— DATA LISTING —
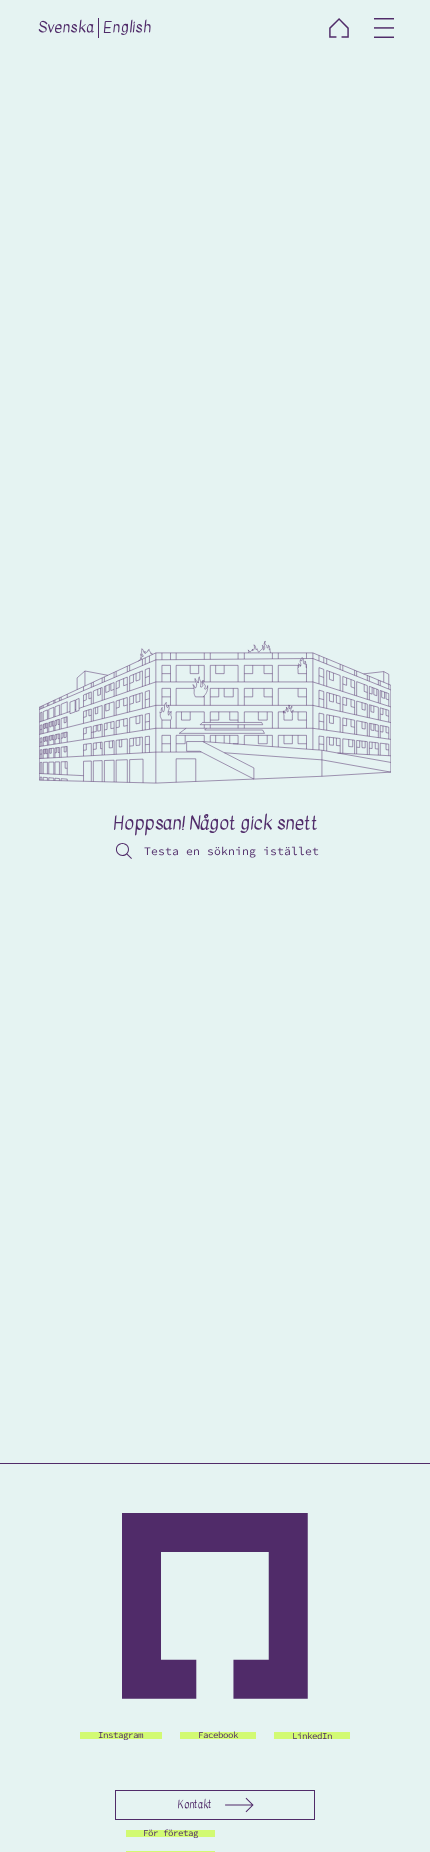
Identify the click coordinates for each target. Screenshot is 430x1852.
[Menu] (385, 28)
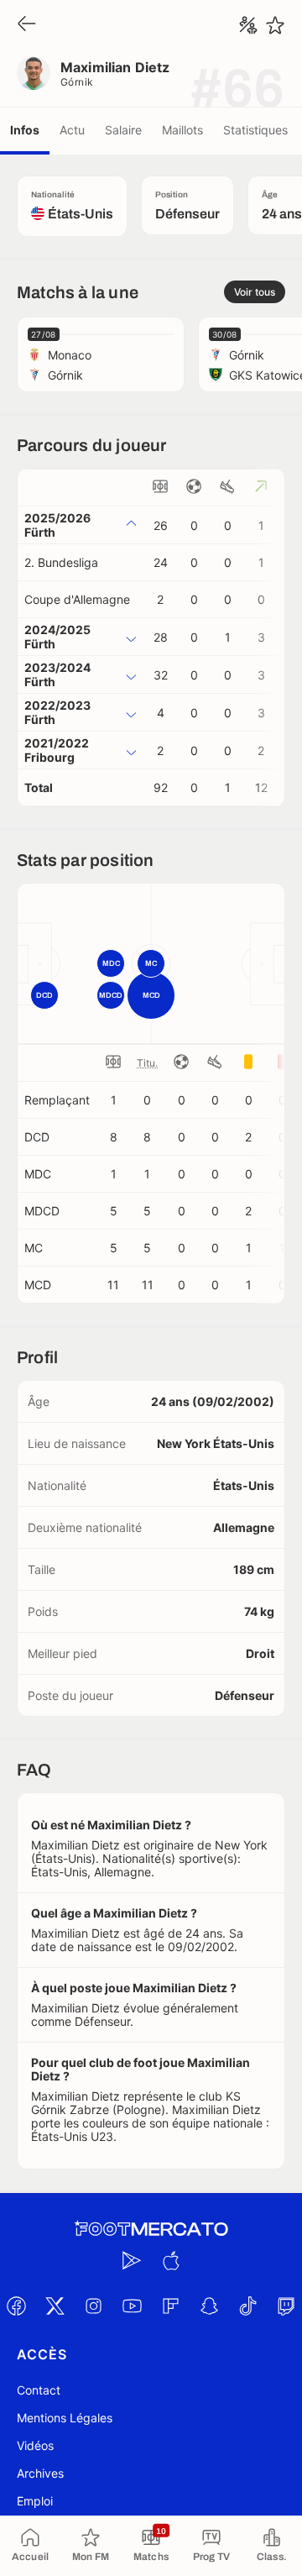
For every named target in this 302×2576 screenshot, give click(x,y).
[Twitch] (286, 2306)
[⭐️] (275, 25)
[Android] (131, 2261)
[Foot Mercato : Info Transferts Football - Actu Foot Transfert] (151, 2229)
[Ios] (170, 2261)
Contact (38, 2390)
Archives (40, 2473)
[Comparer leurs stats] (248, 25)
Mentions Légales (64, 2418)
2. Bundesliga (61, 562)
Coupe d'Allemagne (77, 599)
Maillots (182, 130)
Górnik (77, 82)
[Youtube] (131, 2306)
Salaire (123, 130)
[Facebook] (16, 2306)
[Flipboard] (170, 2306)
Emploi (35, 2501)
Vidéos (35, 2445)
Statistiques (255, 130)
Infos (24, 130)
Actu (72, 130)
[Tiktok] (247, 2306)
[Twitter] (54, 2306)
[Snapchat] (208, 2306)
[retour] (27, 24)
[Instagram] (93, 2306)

--

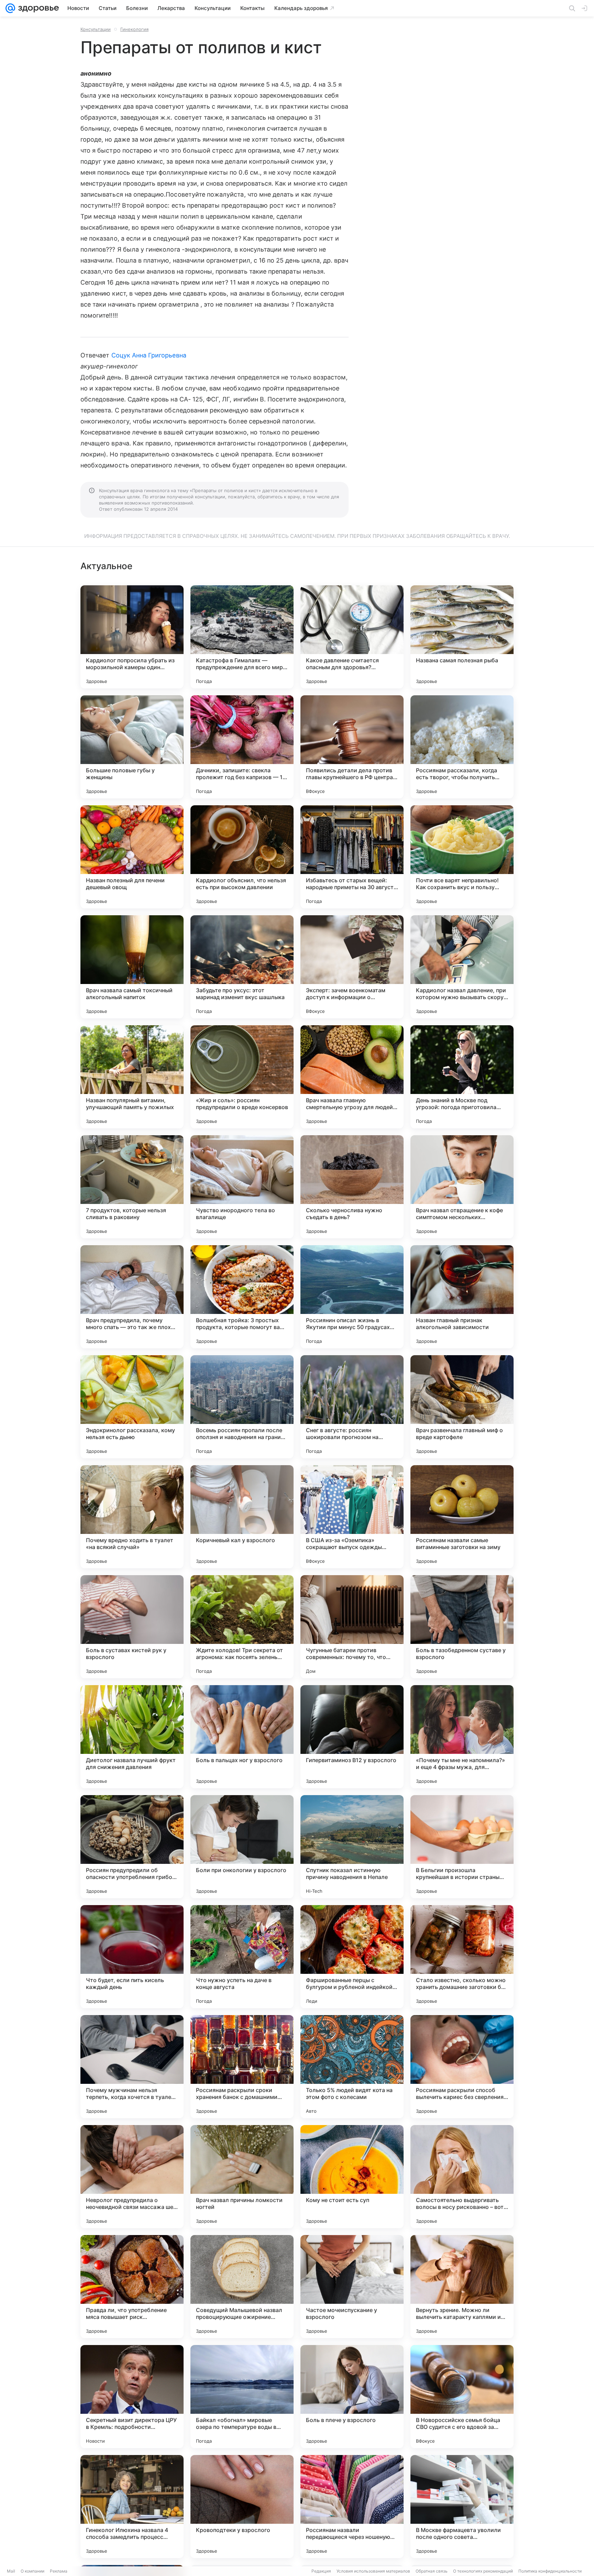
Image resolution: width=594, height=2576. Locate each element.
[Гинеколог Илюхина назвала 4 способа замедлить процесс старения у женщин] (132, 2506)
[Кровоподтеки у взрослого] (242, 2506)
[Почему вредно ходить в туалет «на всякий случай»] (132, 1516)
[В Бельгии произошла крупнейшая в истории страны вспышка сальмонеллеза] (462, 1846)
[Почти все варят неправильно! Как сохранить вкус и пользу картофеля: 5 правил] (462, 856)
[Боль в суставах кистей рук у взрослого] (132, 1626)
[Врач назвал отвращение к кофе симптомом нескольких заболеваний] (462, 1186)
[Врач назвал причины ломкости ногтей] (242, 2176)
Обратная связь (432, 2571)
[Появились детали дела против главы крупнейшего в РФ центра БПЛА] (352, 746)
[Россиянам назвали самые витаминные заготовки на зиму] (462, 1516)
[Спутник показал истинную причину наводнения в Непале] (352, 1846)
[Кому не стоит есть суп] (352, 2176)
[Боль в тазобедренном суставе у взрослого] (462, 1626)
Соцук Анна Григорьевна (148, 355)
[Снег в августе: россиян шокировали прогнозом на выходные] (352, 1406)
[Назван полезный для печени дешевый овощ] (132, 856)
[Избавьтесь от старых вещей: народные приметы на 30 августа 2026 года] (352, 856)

==

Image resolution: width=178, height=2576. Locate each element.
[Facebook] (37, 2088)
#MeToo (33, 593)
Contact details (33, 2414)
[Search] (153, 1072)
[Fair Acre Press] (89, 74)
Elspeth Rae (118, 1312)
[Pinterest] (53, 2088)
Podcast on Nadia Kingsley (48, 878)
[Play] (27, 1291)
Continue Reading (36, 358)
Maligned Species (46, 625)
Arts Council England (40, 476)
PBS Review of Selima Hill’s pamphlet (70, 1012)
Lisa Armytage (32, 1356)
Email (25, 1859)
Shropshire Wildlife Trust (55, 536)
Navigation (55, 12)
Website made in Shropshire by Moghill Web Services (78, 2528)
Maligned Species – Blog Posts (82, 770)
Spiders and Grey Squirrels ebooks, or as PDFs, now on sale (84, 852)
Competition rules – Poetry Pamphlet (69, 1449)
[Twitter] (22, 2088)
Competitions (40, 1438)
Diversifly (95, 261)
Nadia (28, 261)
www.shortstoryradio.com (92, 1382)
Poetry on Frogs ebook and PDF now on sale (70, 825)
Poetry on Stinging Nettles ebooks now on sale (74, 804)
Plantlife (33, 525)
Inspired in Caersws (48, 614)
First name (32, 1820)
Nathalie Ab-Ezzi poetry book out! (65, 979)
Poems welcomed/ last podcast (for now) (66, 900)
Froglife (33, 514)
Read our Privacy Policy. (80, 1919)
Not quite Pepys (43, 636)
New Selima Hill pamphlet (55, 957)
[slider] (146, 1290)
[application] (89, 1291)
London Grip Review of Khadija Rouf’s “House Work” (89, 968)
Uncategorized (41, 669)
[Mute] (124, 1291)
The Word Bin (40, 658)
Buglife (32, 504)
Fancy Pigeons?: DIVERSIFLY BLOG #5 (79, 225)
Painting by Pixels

— EXERCISE —
Every line above from the line with "Vidéos (35, 2445)" to the line with "[Instagram] (93, 2306)" is wanted, ends included; write them out exactly and add no other line.

— TASK RESULT —
Vidéos (35, 2445)
Statistiques (255, 130)
Infos (24, 130)
Actu (72, 130)
[Tiktok] (247, 2306)
[Twitter] (54, 2306)
[Snapchat] (208, 2306)
[retour] (27, 24)
[Instagram] (93, 2306)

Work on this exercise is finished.